University Of Southern California Private Police — Are Alone Among Private College Cops In Los Angeles — In Being Allowed By The LAPD To Act As Peace Officers — And To Operate Up To A Mile Off Campus — Not Even Los Angeles Community College Cops Can Operate Off Campus — UCLA And Cal State Cops Can — But That’s Required By State Law — So Is Not Due To LAPD’s Choice — Why Does The LAPD Allow This — Especially Given The Well-Documented Abuses Of Police Power By USC Cops — Or Perhaps I Have Answered My Own Question There

As you may know, the Department of Public Safety of the University of Southern California,1 operating under a memorandum of understanding with the Los Angeles Police Department, is permitted to operate on public streets up to a mile from campus as limited-power peace officers. And as you might well imagine, they’re not using this power for socially beneficial purposes.

Their racist policies includes stops, detentions, handcuffs, interrogations of people on public streets without even a pretense that the safety of their students or their campus itself is directly involved. The racism is so blatant, so very on display, that Marqueece Harris-Dawson, an African American member of the Los Angeles City Council, has admitted that DPS even racially profiles him.

The State of California authorizes security guards working for private colleges to act as peace officers, which is legalese for having the power to arrest and probably some other stuff besides, via the Penal Code at §830.75. In order for this possibility to take effect it’s necessary for the college and the City to have a memorandum of understanding.

The law states that college security is allowed to operate within a mile of campus, but it’s not clear to me at all whether it’s mandatory that they be allowed to do so or whether their operational area can be set in the MOU. As part of my attempt to understand this and related questions about USC I’ve been collecting MOUs between various law enforcement agencies and local colleges.

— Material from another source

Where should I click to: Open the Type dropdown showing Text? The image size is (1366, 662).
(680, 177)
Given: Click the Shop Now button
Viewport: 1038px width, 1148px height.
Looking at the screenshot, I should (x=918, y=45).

I recently got a bunch of them, which you can browse here on Archive.org. They prove that USC is the only private college to which LAPD grants off-campus operating authority. Furthermore, it’s the only college in Los Angeles, public or private, to which LAPD grants off-campus operating authority voluntarily. Turn the page for links to these MOUs and more detail on what they allow.

The first one I got (after USC) was between BIOLA University and the Los Angeles County Sheriff. That one very clearly states that BIOLA security is meant to operate only on its campus and not in the surrounding community. This fact suggests that it’s not mandatory that college security be allowed to operate off-campus, although the Sheriff is not so habitually law-abiding that I’m comfortable concluding that any given action is lawful based solely on the fact that the Sheriff does it, even if I approve of the action.

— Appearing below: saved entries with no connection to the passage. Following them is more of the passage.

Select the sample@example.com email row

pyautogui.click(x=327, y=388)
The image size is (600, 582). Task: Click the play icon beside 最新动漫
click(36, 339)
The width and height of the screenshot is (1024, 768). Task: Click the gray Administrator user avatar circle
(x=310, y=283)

And recently I obtained a bunch more of these memorandums of understanding from the LAPD. They fall naturally into three groups. First there are agreements with public universities, i.e. Cal State Los Angeles, Cal State Northridge, and UCLA. Second is an MOU with the Los Angeles Community College District. Finally, there are MOUs with non-USC private colleges, which are Occidental, Loyola, and the Otis College of Art and Design. Here are links to all of them:2

Now, of these seven newly obtained agreements, only the three between LAPD and Cal State or UC schools include a clause permitting those security forces to operate off-campus. Furthermore, such a clause is actually not optional for Cal State or UC schools. The California Education Code at §89560 grants Cal State police the authority to operate up to one mile from campus and §92600 does the same for the University of California. LAPD is required by state law to accept that these public university police will operate off-campus.

There does not seem to be an analogous statute for community colleges, and LAPD’s MOU with the LACCD does not permit them to operate off-campus at all. Neither do the MOUs with the three non-USC private schools. Thus USC is in a very privileged position with respect to private colleges in Los Angeles. For as-yet-to-be-discovered reasons it is the only private postsecondary institution to which the LAPD grants off-campus operational authority.

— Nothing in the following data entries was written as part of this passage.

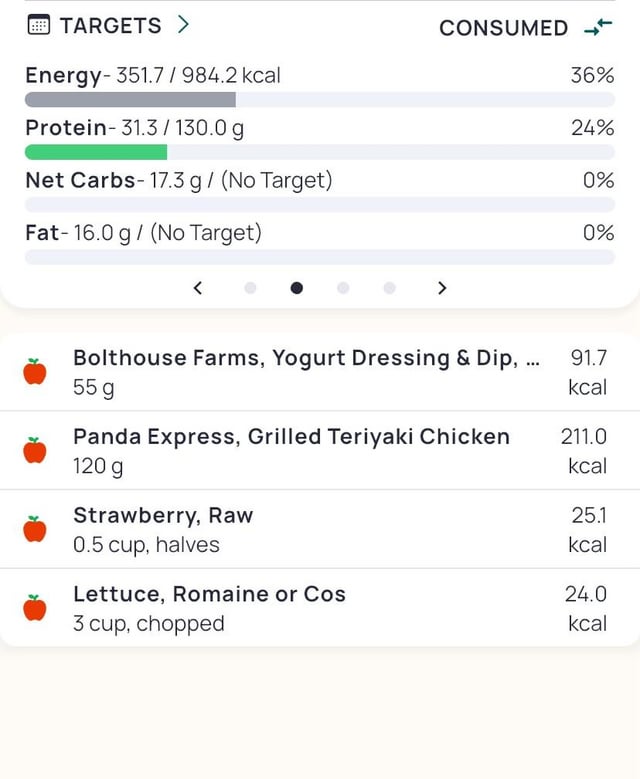The height and width of the screenshot is (779, 640).
Task: Open the Bolthouse Farms Yogurt Dressing entry
Action: click(x=306, y=372)
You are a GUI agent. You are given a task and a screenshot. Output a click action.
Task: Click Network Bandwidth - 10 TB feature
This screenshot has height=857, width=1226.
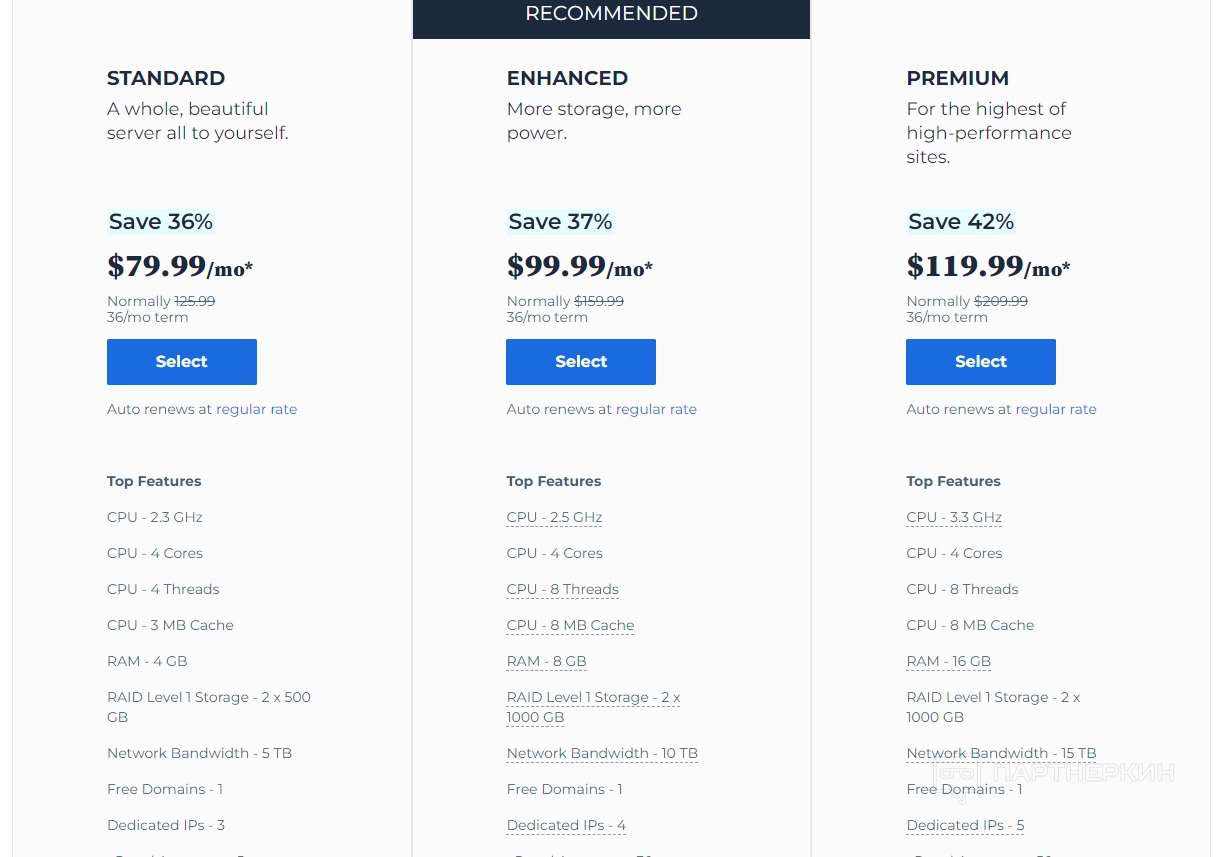(x=602, y=753)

This is really upsetting in the light of USC’s abuses of these extraordinary powers, but, as always with LAPD it’s at least plausible that facilitating the abuses are the actual purpose of the policy. If there’s any good news in all this it is that LAPD does not consider grants of off-campus operating authority to be mandatory, which means that it’s at least possible if not likely that political pressure of some kind could lead to the revocation of USC’s authority.

By the way, I have a bunch of other CPRA requests out on this subject seeking to better understand the operational relationship between LAPD and USC but, as always, things move very slowly. Patience, patience!


Image of Tommy Trojan speaking words of what passes for wisdom at 36th and Vermont these days is ©2019 MichaelKohlhaas.Org and there’s this lil Tommy Trojan over here too friends!

  1. Which is what they call their security guards, seemingly oblivious, or perhaps very well aware, of the Robespierrian overtones of the name.
  2. As part of the response to this same request I obtained a bunch of other MOUs between LAPD and various colleges that aren’t related to operational matters. They mostly have to do with various educational initiatives. You can see all of them here on Archive.Org.